---- AANGELEVERDE TEKST
De laatste kilometer was de wind al in kracht toegenomen en sloeg de stuifsneeuw mij om de oren. Tegelijk kwam ik een groepje tegen, vermoedelijk de groep die wordt verwacht bij Sitojaure. Ik heb met hun te doen, ze zullen nog verschillende uren worden gegeseld door de wind. Pal in het gezicht. Het lijkt een “ieder voor zich” verhaal daar er toch flink wat gaten zaten tussen de eerste en de laatste in de rij. De bank is wat te smal om er gemakkelijk op te slapen en na nog eens goed de vloer geveegd te hebben zocht ik tegen 18u mijn warme slaapzak op. 
Na een inspectie in de loop van de namiddag had ik mij voorgenomen om ondanks het weer de WC te gebruiken kwestie de omgeving proper te houden. In de nacht jaagt de wind terug aan. Het gekletter van de skistokken aan een haakje tegen de buitenmuur als referentie. Een 500 ml brikverpakking uit de trein gebruikte ik als plasfles om niet de tent uit te moeten. Hier zou ik hetzelfde doen om niet gelijk rond de hut alles geel te kleuren. (Blijkbaar een grapje bij het basiskamp op de everest aan de toeristen.”We hebben speciaal voor u de sneeuw een kleurtje gegeven”. Ik werd verrast toen ik de deur opende. Door de kracht van de wind sloeg ze gans open. Mijn ski’s stonden nog goed maar ik miste een skistok net als mijn hoofdlampje dat door de schermutseling met de deur van mijn hoofd was gewaaid. Gelukkig dat het een fluoriserend rand heeft zodat ik het enkele meters verder op kon halen. Als ik de stok  al terug zou vinden, dan is dat iets voor morgen. Hoewel het nooit echt donker wordt, geen zin om nu beginnen zoeken.Ik giet snel mijn brikverpakking leeg terwijl de urinedruppels zich vermengen met de voorbijrazende stuifsneeuw. Daar gingen mijn goede voornemen. De wind kwam nu pal uit het oosten.
--------
---- VERZAMELDE GEGEVENS
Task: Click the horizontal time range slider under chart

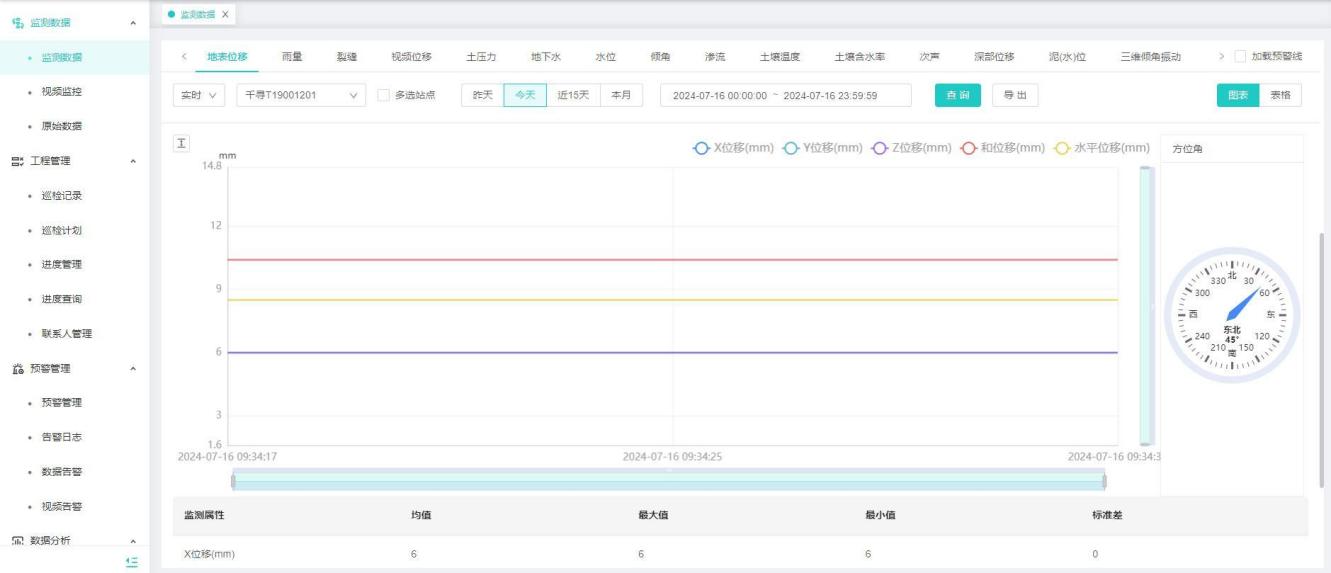Action: click(668, 481)
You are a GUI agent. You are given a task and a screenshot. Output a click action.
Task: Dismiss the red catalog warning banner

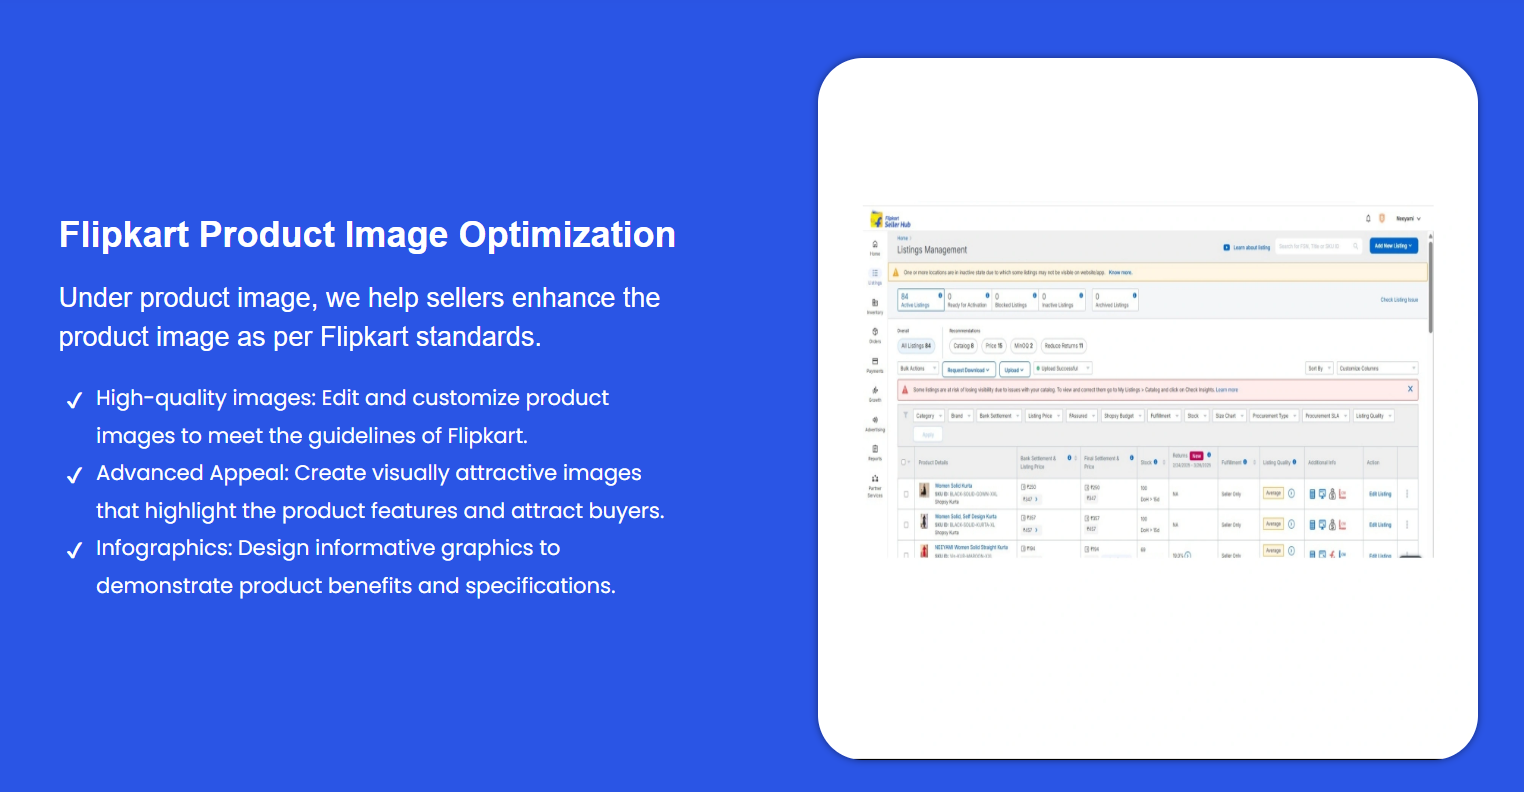pos(1410,389)
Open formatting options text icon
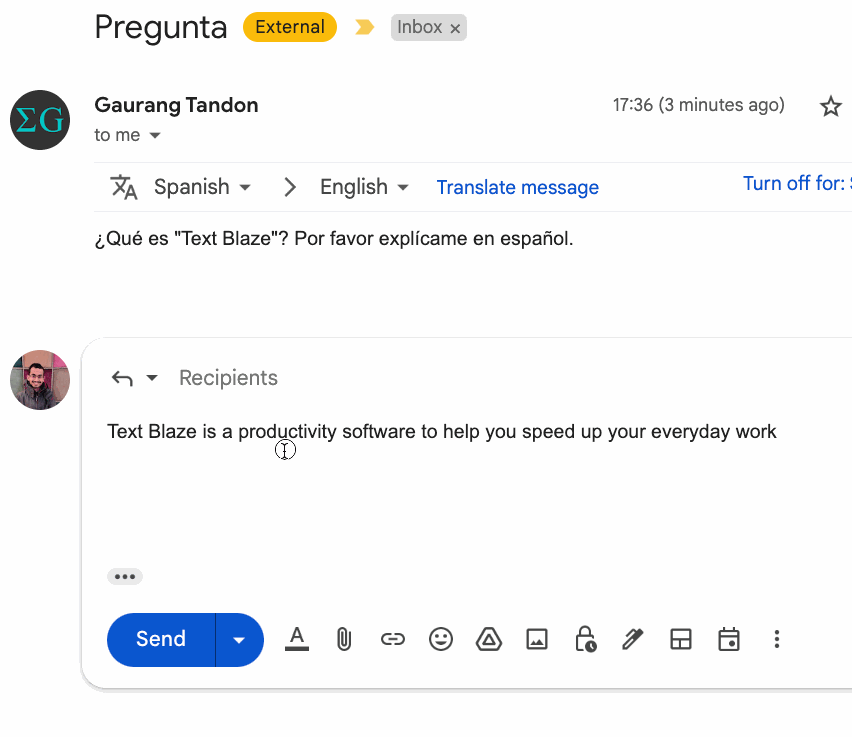Image resolution: width=852 pixels, height=737 pixels. (297, 639)
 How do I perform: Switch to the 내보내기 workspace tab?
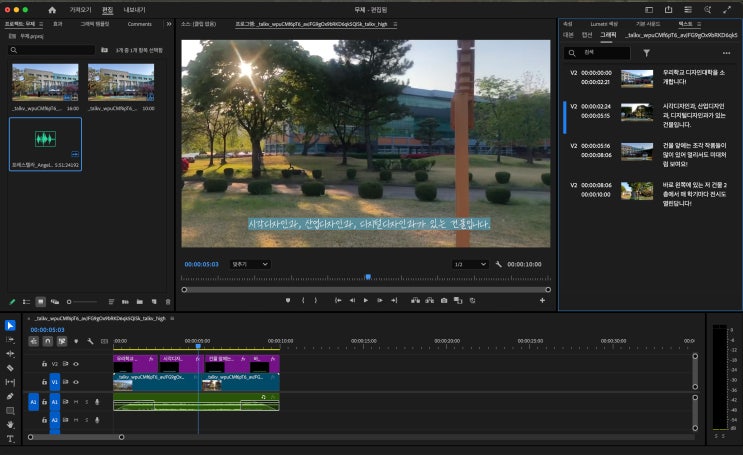[134, 9]
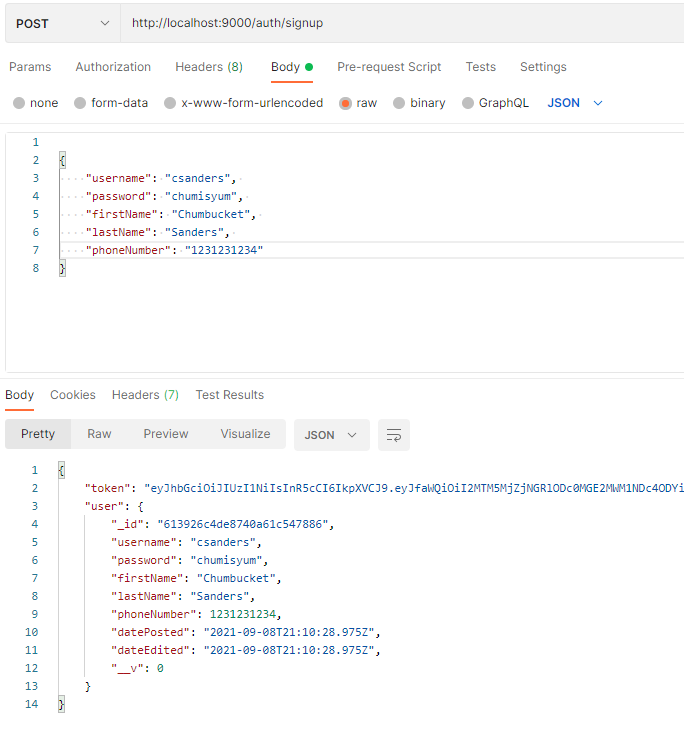This screenshot has width=684, height=735.
Task: Show the response Cookies tab
Action: point(73,395)
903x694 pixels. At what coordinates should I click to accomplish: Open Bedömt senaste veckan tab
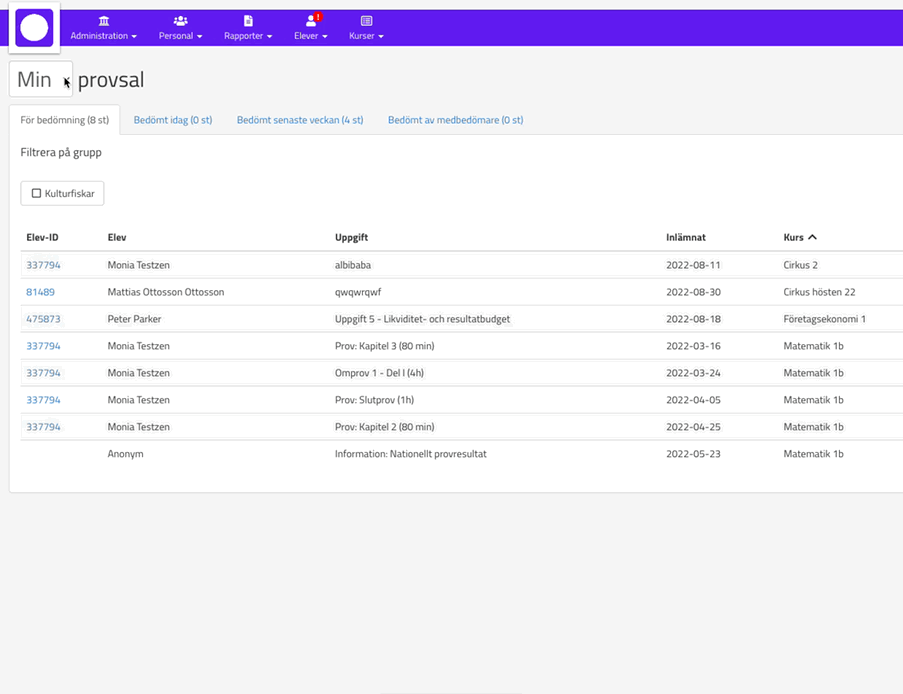300,120
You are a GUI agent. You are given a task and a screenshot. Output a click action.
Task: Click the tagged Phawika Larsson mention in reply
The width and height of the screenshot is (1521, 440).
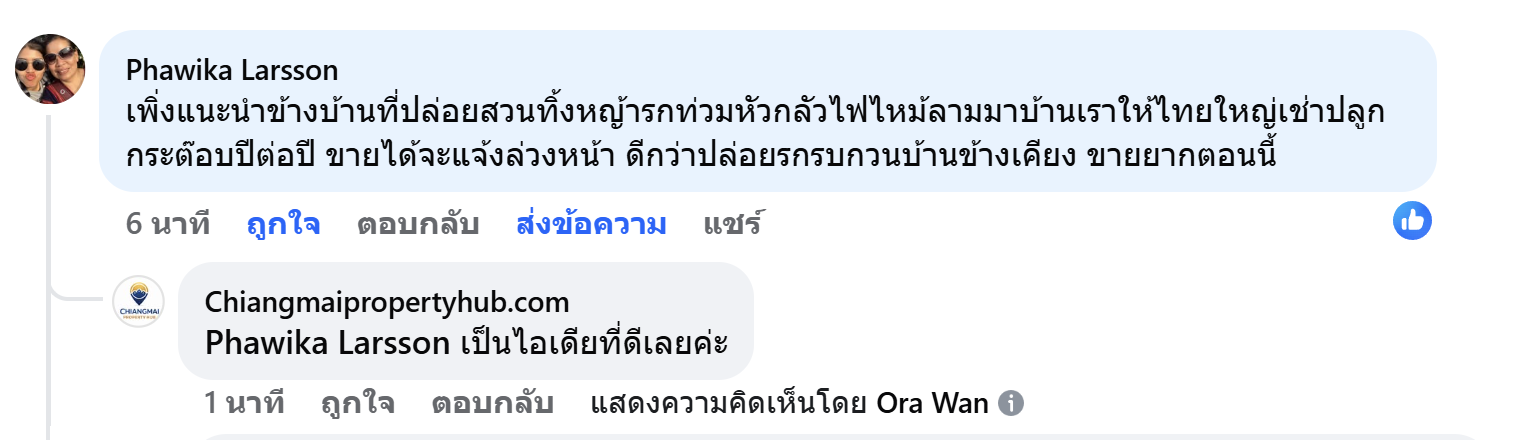tap(327, 343)
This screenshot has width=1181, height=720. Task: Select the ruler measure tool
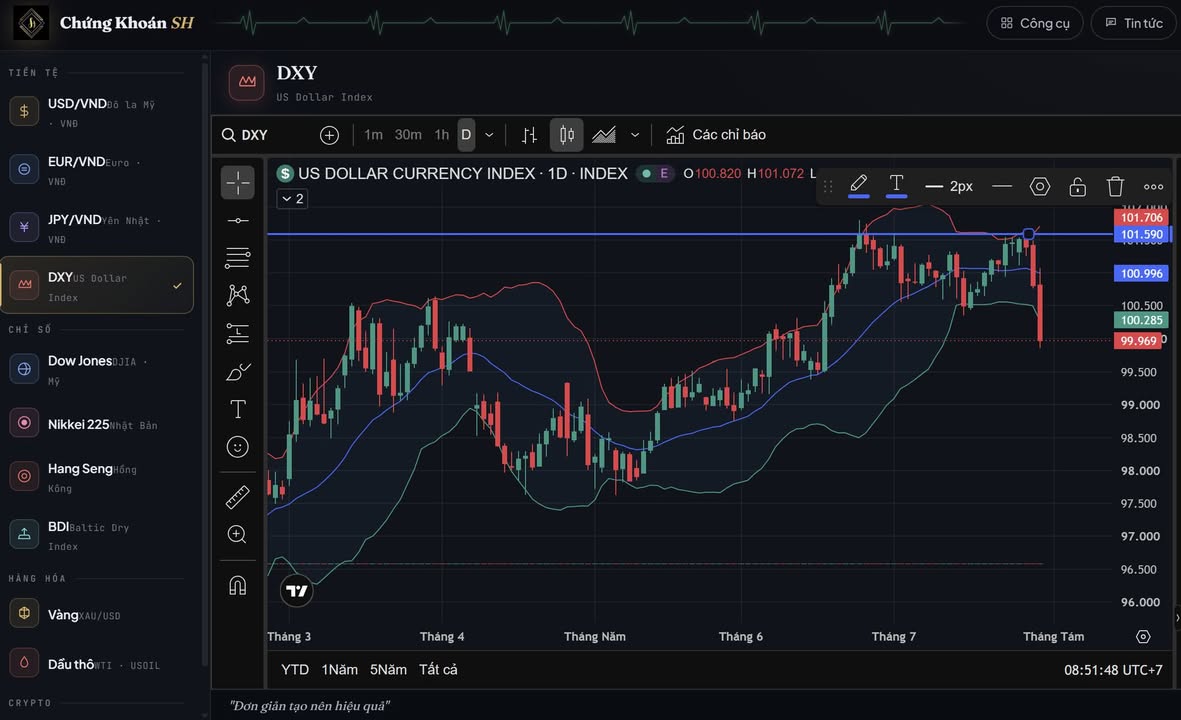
--------
#### TE MAKEN OPDRACHTEN:
1 > Herhaal uit de aangeleverde tekst alles vanaf "De laatste kilometer" tot en met "warme slaapzak op.".
2 > Vat het verslag over de stormachtige nacht bij de hut samen in drie zinnen.
3 > Schrijf het verslag over de stormachtige nacht bij de hut verder vanaf het punt waar het eindigt.
De items spelen hierbij geen enkele rol.

#### ANTWOORDEN OP OPDRACHTEN:
1 >
De laatste kilometer was de wind al in kracht toegenomen en sloeg de stuifsneeuw mij om de oren. Tegelijk kwam ik een groepje tegen, vermoedelijk de groep die wordt verwacht bij Sitojaure. Ik heb met hun te doen, ze zullen nog verschillende uren worden gegeseld door de wind. Pal in het gezicht. Het lijkt een “ieder voor zich” verhaal daar er toch flink wat gaten zaten tussen de eerste en de laatste in de rij. De bank is wat te smal om er gemakkelijk op te slapen en na nog eens goed de vloer geveegd te hebben zocht ik tegen 18u mijn warme slaapzak op.

2 > Tijdens de laatste kilometer nam de wind in kracht toe en kwam de ik-verteller een groepje tegen dat vermoedelijk bij Sitojaure werd verwacht en nog uren pal tegen de wind in moest. 's Nachts sloeg de deur door de wind helemaal open, waarbij een skistok zoekraakte en het hoofdlampje wegwaaide, dat enkele meters verder werd teruggevonden. Het voornemen om de wc te gebruiken werd losgelaten, want de brikverpakking die als plasfles diende, werd snel buiten leeggegoten.

3 >
Dag 9:
Het ochtendlijke bezoek aan de toiletten heb ik moeten staken. Ik werd gewoon omver geblazen eenmaal ik mij uit de luwte van de hut begaf. Mijn stok vond ik wel terug en kroop opgelucht opnieuw in mijn slaapzak. Later draait de wind naar het westen en begint het te dooien. 
Zichtbaar als in een versnelde film zie ik dat er in de loop van de dag gaten beginnen vallen in de met sneeuw bedekte heuvels en wordt de ondergrond zichtbaar. Het is een lange dag geworden waarbij ik geregeld mijn verstand in een winterslaap bracht. Dan weer wat regels op papier zet. In de namiddag deed ik nog een poging om te vertrekken maar merk al snel dat dit geen optie is. Breng het thuisfront op de hoogte dat ik vandaag ter plaatse blijf.

Dag 10:
Er resten mij nog 8 luttele kilometers en daar wacht een douche. Stuifsneeuw zoekt het kleinste gaatje op om zijn weg te vinden. Dat doen ook de geuren die opstijgen vanaf een mens die 10 dagen geen zeep heeft gevoeld. Ik boek twee nachten binnen. Compleet met diner en ontbijt. Ik ga ervan genieten. Ook nu weer klinken die zinnen wrang tegen het verhaal wat elders in het oosten wordt geschreven.

Dag 11:
Ik gebruik de dag om wat ruimte vrij te maken in mijn hoofd. Om na te denken over enkele persoonlijke thema’s en ze aan het papier toe te vertrouwen. De reis die ik de voorbije dagen heb gelopen. De reis binnen dit leven en de gebeurtenissen onderweg. Het idee dat het zelfbeschikkingsrecht, de keuze die iemand heeft hoe zijn leven vorm wordt gegeven overgewaardeerd wordt. 
Het veel meer te maken heeft met je omstandigheden en toevallige ontmoetingen, geluk of pech. Ik denk dat dat grotendeels waar is. Dat heeft deze tocht ook duidelijk gemaakt.